Auch das dabei verwendete Schnittmuster der dänischen Kette Stof & Stil habe ich irgendwann einmal auf einem schwedischen Loppis ergattert.

 

Die Grundteile sind zusammengenäht.



Hier nähe ich noch den Kragen.

 


Zum ersten Mal benutze ich den Spezialfuß für das automatische Nähen von Knopflöchern, der mit meiner neuen Nähmaschine kam. 

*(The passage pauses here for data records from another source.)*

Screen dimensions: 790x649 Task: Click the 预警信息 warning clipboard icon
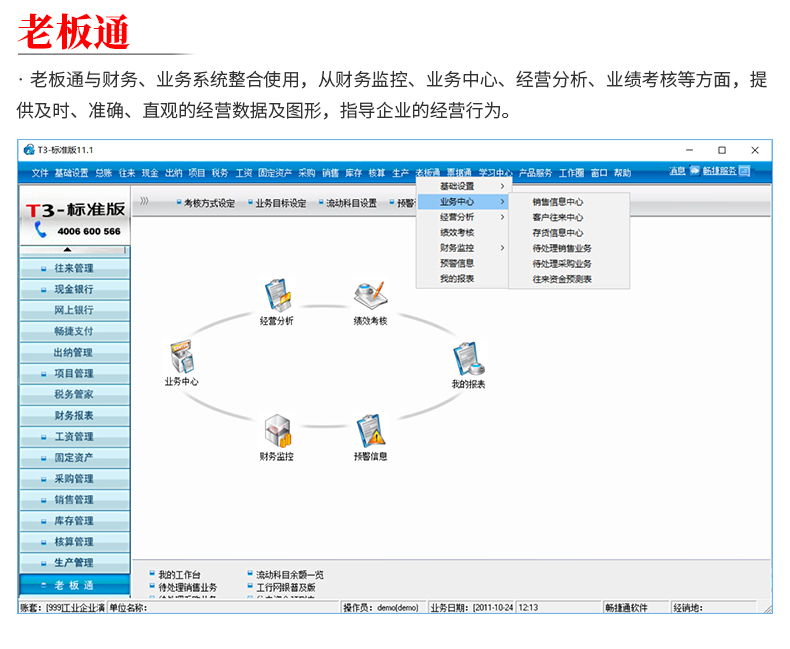(370, 431)
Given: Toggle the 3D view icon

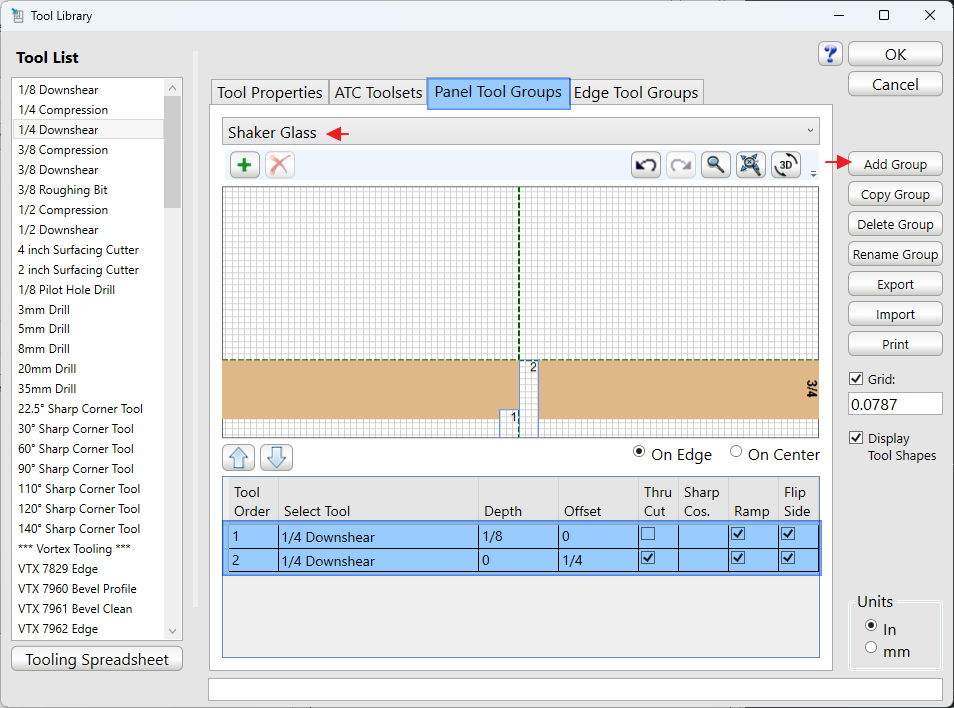Looking at the screenshot, I should (x=786, y=165).
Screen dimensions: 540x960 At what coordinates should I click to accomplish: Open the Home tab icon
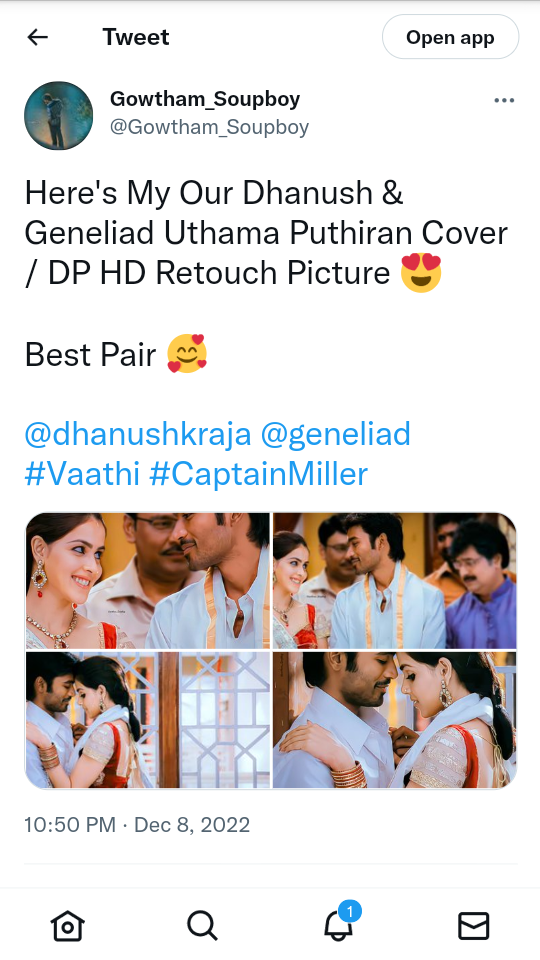point(67,925)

Lange kam mir das seltsame Teil suspekt vor, aber nun bin ich tatsächlich begeistert.

 


 

Bevor man den Fuß befestigt, klemmt man den Knopf, den man verwenden will, in das hintere Ende ein (hier links). Dadurch wird automatisch die richtige Länge für das des Knopfloch genäht. Der Knopflochhebel rechts hinten am Kopf der Maschine wird heruntergelassen. Dann wählt man den Knopflochtyp über die Mustertabelle aus. Die Markierungen am Fuß helfen bei der Positionierung auf dem Stoff und nun muss nur noch "Gas" gegeben werden. Wenn das Knopfloch fertig ist, stoppt die Maschine automatisch.

 

 
 
Die Jacke ist ein 100 prozentiges Recyclingsprodukt, selbst die Perlmuttknöpfe stammen von Flohmarkt. :-)
 

 
 
Da die Stoffbreite bei den beiden Gardinenschals nur ca. 55 cm betrug, musste ich im Rückenteil eine Naht machen. Bei dem wilden Muster fällt das aber nicht allzu negativ auf.
 
 
 
 
Die Textilkünstlerin Elisabet Jansson, hat auf ihrem Blog Textila Inslag  vor ein paar Jahren einen netten kleinen Beitrag zum Thema "Gardinenwechsel" geschrieben. 
Sie gibt darin einen Dialog zweier Engländerinnen wieder, bei der die eine der anderen fassungslos erzählt, dass die Schweden zu allen möglichen Gelegenheiten die Gardinen wechseln: Weihnachtsgardinen, Ostergardinen, Sommergardinen usw. 
Nett sind auch die Kommentare einiger Schwedinnenn die ebenso fassungslos sind, dass man das nicht überall so macht...

https://textilainslag.wordpress.com/2015/11/29/byta-gardiner/#comments
 
 

 
Detail meiner schwedischen Gardinenjacke.